What is a quarterly business review?

A quarterly business review (qbr) is a strategic review meeting with your clients and their executives that occurs (usually) every quarter. In this meeting, which is usually led by the customer success team and their managers, businesses review the efficacy of their services on the client’s business, discuss any improvements, future plans, redress client concerns, present the business’s progress, and all in all perpetuate good customer relationships.

A productive QBR is designed with the client’s goals in mind, and to strategically align them with the customer success team’s goals. The most important aspect of a qbr is to open a dialogue between business and clients, and not to make a sales pitch to them. emphasizing too much on presenting the business’s progress will overshadow that agenda.
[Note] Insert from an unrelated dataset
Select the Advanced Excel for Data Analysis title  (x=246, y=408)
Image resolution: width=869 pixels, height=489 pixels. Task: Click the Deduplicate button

Setting up an effective quarterly business review (QBR):

1) Review frequency: though present in the name, a quarterly business review does not have to occur every quarter. Sometimes, businesses might require a longer time interval between meetings to ensure adequate value. One of the reasons could be that your business might require more time to produce quality content and data for effective reviews. Another reason may be the logistical challenges in arranging meetings with the right audience/stakeholders required for a meeting. If a business cannot produce consequential insights for a review, then there is no reason to hold one.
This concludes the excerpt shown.